Türkiye'de her zaman her konuda istikrarsızlıktan söz edilir, durur. Futbola geldiğimizde ise bence son yıllarda 2008 Avrupa Şampiyonası'nı dışarıda bırakmak kaydıyla gayet istikrarlı bir şekilde elemelerde ya da play-off turlarında başarısız olarak önemli turnuvalara gidemiyor ve evimizden izlemek zorunda kalıyoruz. Şu anda biliyorum ki pek çok insan Hollandalı teknik adam Guus Hiddink'e ateş püskürüyor ve onun hatalarından ötürü bir turnuvayı daha kaçırdığımızı düşünüyor. Oysa ki ben böyle düşünenlere katılmıyorum çünkü her konuda olduğu gibi futbolumuzda da büyük yanlışlar yapılıyor ve çarpıklıklar yaşanıyor. Sonra da elinde sihirli değnek varmış gibi davranılan, ülke dinamiklerini ve şartlarını tam olarak bilmeyen daha doğrusu anlayamayan Guus Hiddink gibi bir yabancıdan bazı şeyleri değiştirmesini bekliyoruz. Guus Hiddink'e bence kimsenin kızmaya hakkı yok. Kendisine verilen malzeme ile bu kadarını başarabildi. Daha fazlasını yapabileceğini sanmıyorum. Artık her başarısız sonucun ardından suçu başka yerlerde aramaktansa kendimize bakmanın ve de çeki düzen vermenin zamanı geldi.
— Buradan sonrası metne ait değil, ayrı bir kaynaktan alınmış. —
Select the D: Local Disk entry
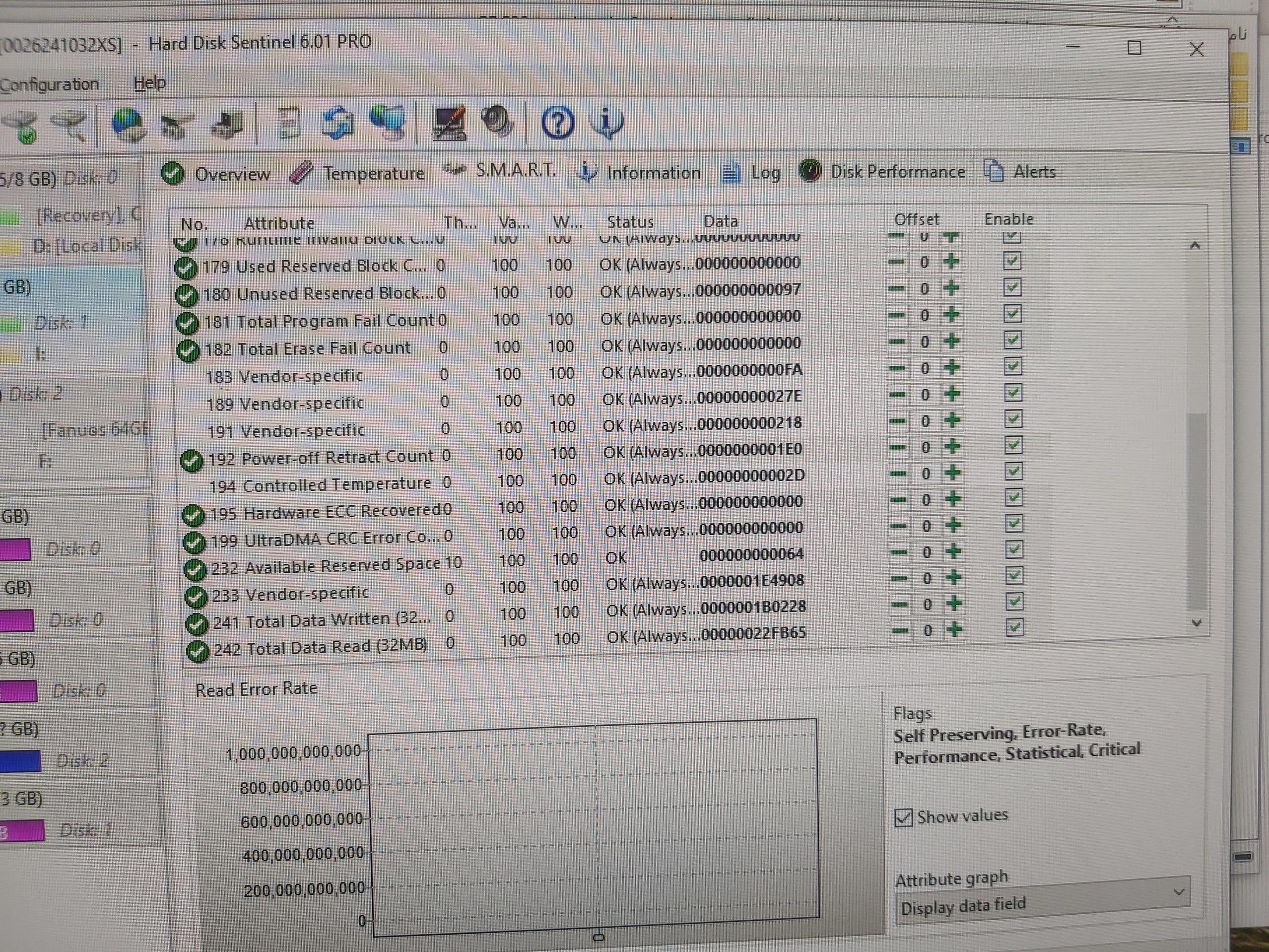This screenshot has width=1269, height=952. point(86,246)
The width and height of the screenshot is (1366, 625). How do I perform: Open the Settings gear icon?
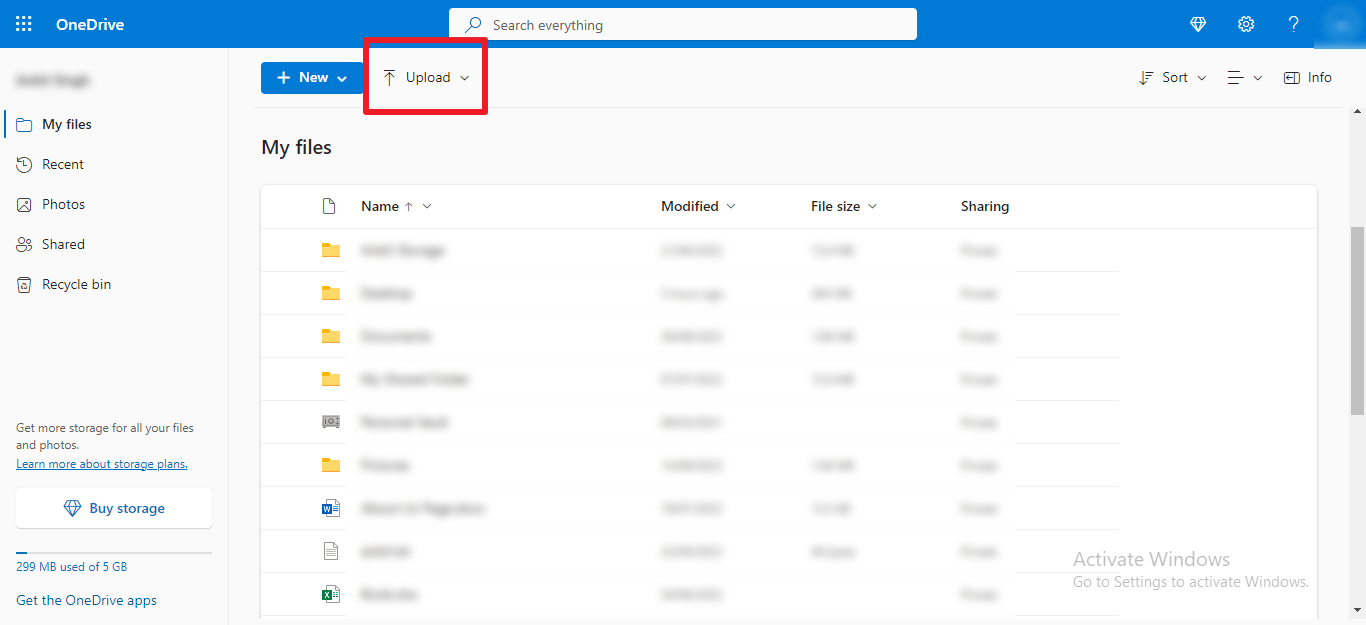[1245, 23]
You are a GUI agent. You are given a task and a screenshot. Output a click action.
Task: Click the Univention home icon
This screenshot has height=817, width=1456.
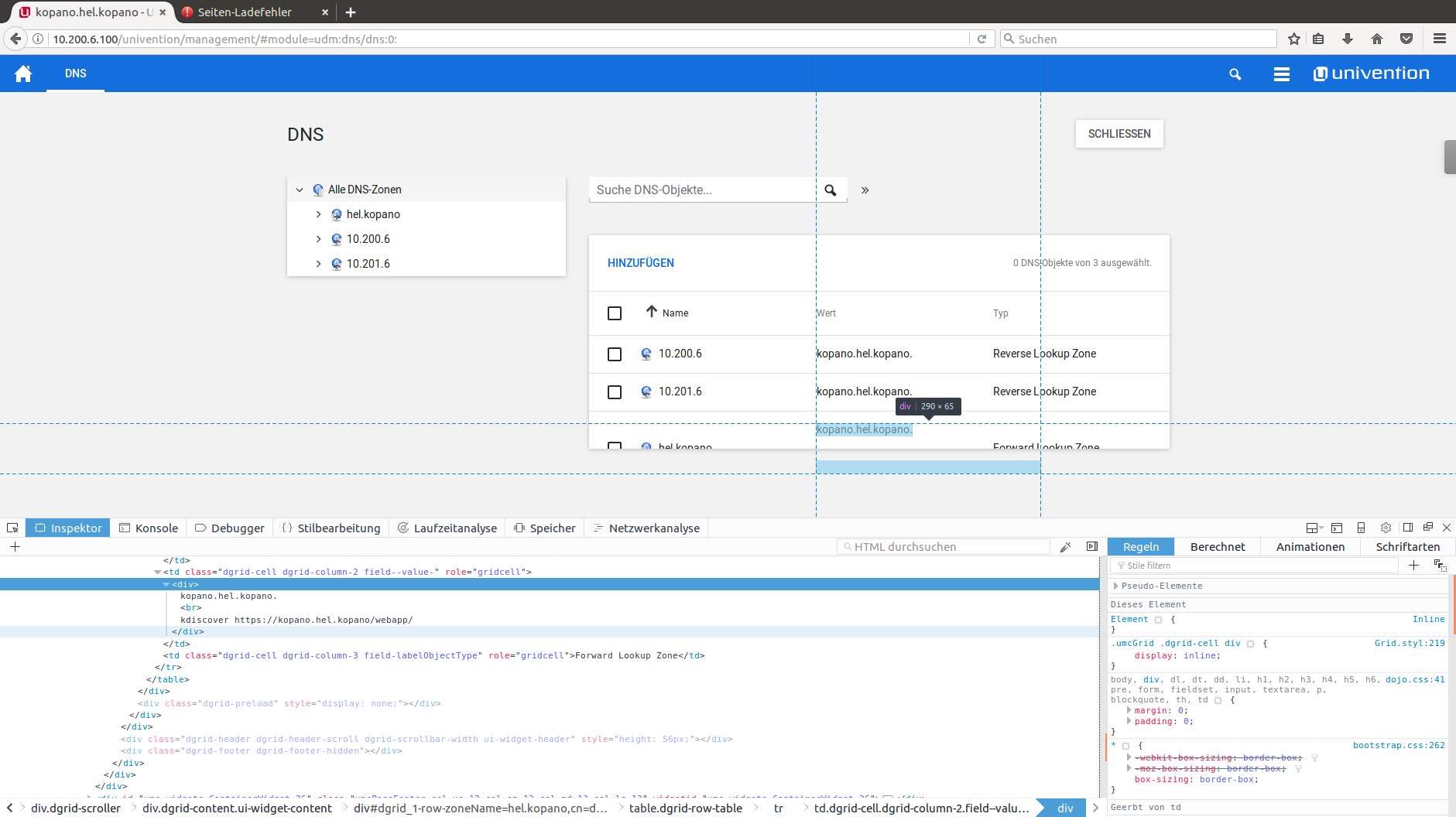pos(23,73)
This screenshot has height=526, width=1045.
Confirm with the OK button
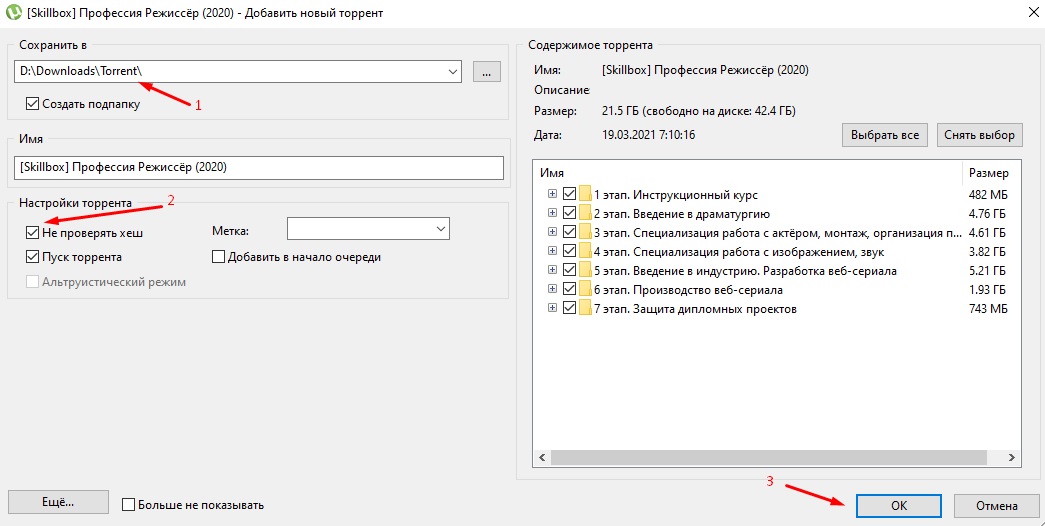click(898, 506)
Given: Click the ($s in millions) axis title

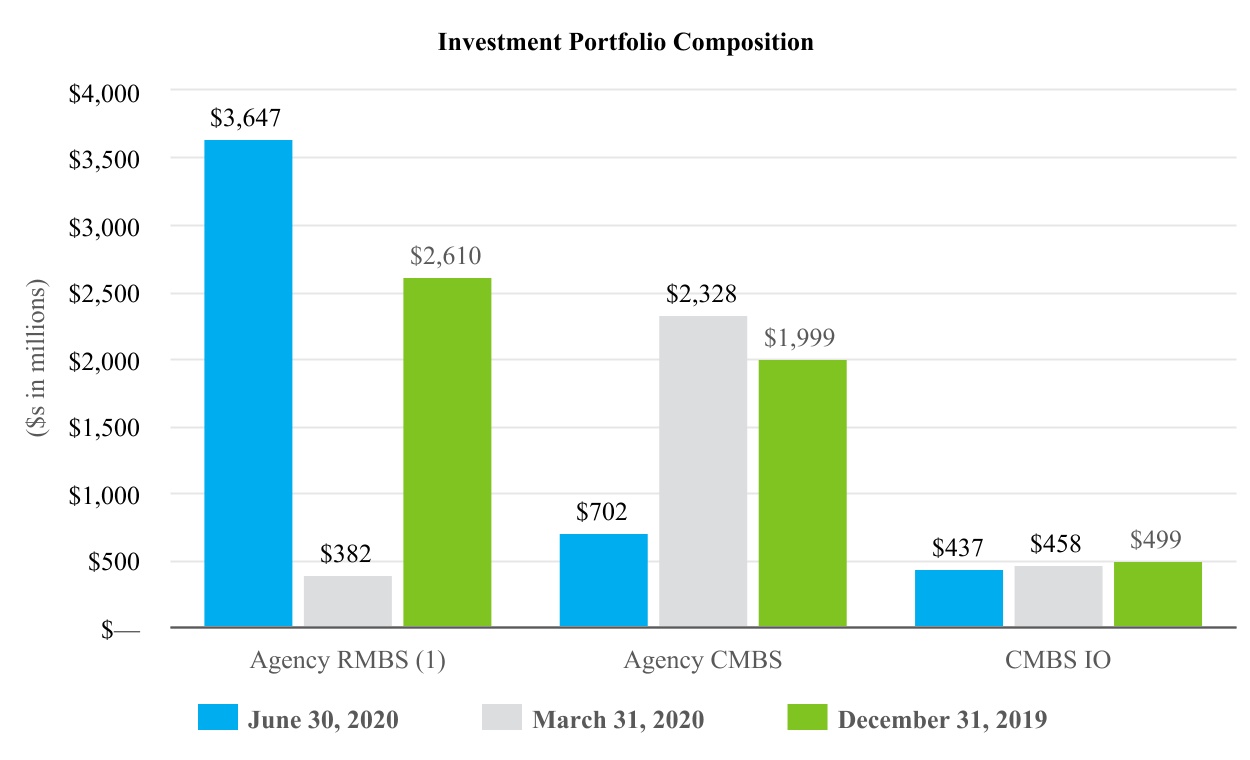Looking at the screenshot, I should [x=39, y=360].
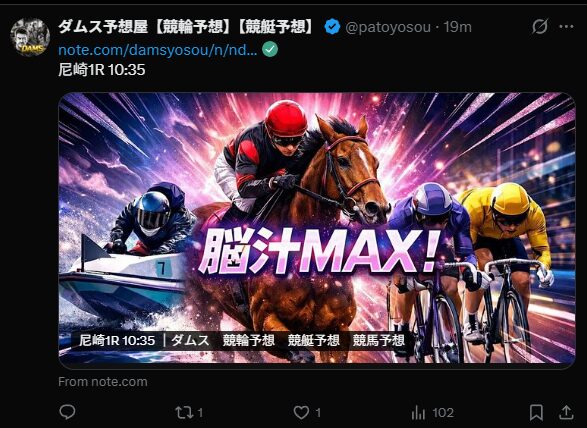Click the blue verified badge

point(332,27)
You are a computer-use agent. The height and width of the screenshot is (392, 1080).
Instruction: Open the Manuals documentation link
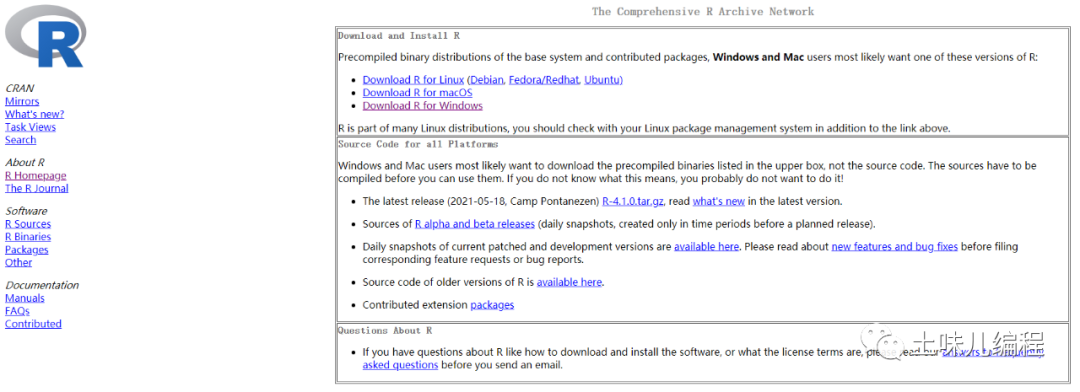(x=25, y=298)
Türkiye olarak önümüzde daha katılacak çok turnuva var. 2 Dünya Kupası ve 2 Avrupa Şampiyonası dışında kalmamız kesinlikle dünyanın sonu değil. Yeter ki ülkemizde hastalık haline gelen suçu başka yerde aramaktan vazgeçelim ve ''Acaba nerede yanlış yapıyoruz?'' diyerek düzlüğe çıkmanın yollarını bulmaya çalışalım.